Gerpinnes: c'est non aussi

À Gerpinnes, le conseil a refusé la proposition dans son état actuel. En conclusion d'un avis de 3 pages, les élus pointent le manque d'informations présentes dans l'étude mais aussi les informations erronnées qu'elle contient!

Les quatre partis représentés au conseil ont formé une commission, en novembre dernier, pour se pencher sur la question. Ils se sont vus trois fois, et se sont aussi appuyés sur certains des 635 avis reçus.

"Je ne peux pas voir le véritable impact que cette autoroute E420 aurait sur notre région, rien qu'avec cette étude d'incidence. Je pense qu'il y a moyen de faire mieux que cela. J'ai évidemment surtout étudié la branche Est qui nous concerne à Gerpinnes, et je pense qu'on peut limiter la casse bien mieux que ce qui est avancé pour l'instant", note le bourgmestre Philippe Busine (cdH).

Il est aussi question d'un impact trop important sur l'environnement.

Mais le plus intéressant est probablement les problèmes de procédure qui ont été pointés: des compléments d'étude avaient été recommandés au préalable et ne se sont jamais retrouvés dans l'enquête publique. Et surtout, l'enquête a été lancée le 25 octobre, alors que le gouvernement n'a statué que le 14 novembre.

"L'enquête a été lancée avant qu'elle ne soit approuvée par le gouvernement, rien qu'avec ça, on a de quoi faire un recours si besoin."

"La population est traumatisée"

Nul doute qu'il sera reproché à ces communes de se prononcer plus sur le tracé de l'autoroute elle-même, alors que l'enquête publique portait sur la zone de réservation, et pas le tracé en lui-même.

Mais que ça soit Ham-sur-Heure-Nalinnes ou Gerpinnes, tous les deux s'entendent sur ce point. Et c'est un point essentiel: quand pourra-t-on dire "non"?

La procédure prend en effet des allures de piège: on demande des avis sur la zone de réservation (grosso-modo, délimiter une zone pour que les ingénieurs commencent à imaginer l'autoroute elle-même), sans pour autant donner de pistes suffisantes sur la forme finale que la E420 pourrait revêtir: un tunnel enterré qui passe à 50 mètres d'une maison, ça peut ne pas déranger, mais une autoroute à ciel ouvert au bout de son jardin, c'est un tout autre problème.
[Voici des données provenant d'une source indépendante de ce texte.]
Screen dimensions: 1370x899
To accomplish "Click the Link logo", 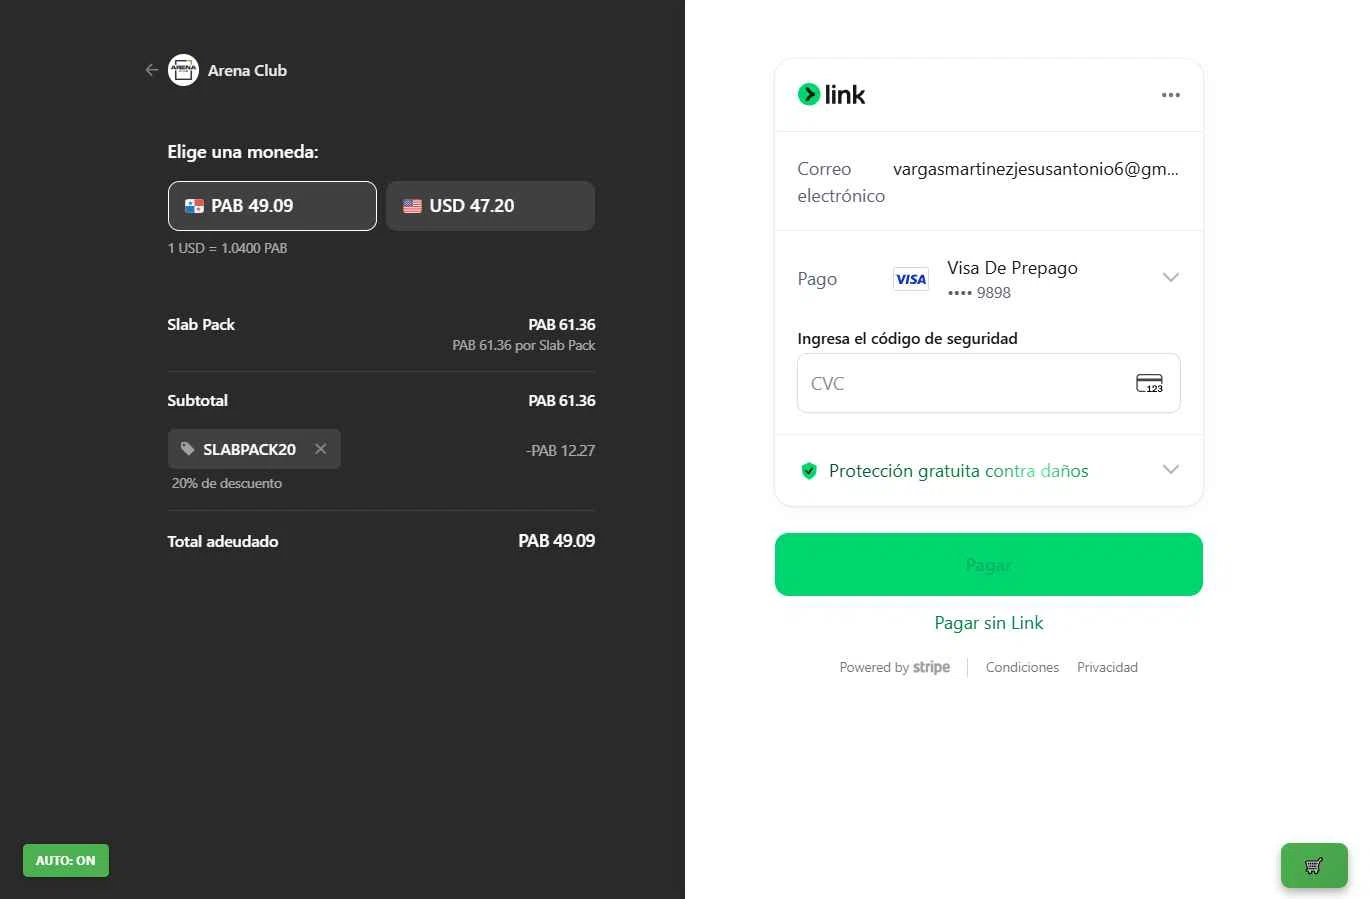I will point(831,95).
Ce n'est qu'après avoir décidé à la grosse louche où passera l'autoroute, qu'on demandera à nouveau l'avis des habitants et de la commune pour la forme qu'elle pourra prendre. Et à ce moment-là, la bande de terrain aura été réservée en prévision d'une autoroute, il n'en sera que plus difficile de crier qu'on n'en veut pas. Avant de se prononcer, les communes aimeraient donc avoir toutes les cartes en main.

"Beaucoup de gens de Loverval peuvent se faire à l'idée qu'il faille faire quelque chose, toute la question c'est comment. Et là, ça ne répond pas à ces préoccupations. Elles sont pourtant légitimes, la population est déjà traumatisée alors qu'on n'en est qu'à la zone de réservation: quelqu'un m'a interpellé, on lui a fait une offre pour son bien avant et après l'ouverture de l'enquête publique... Le montant a baissé de 40%!" ajoute encore Philippe Busine (cdH), le bourgmestre de Gerpinnes.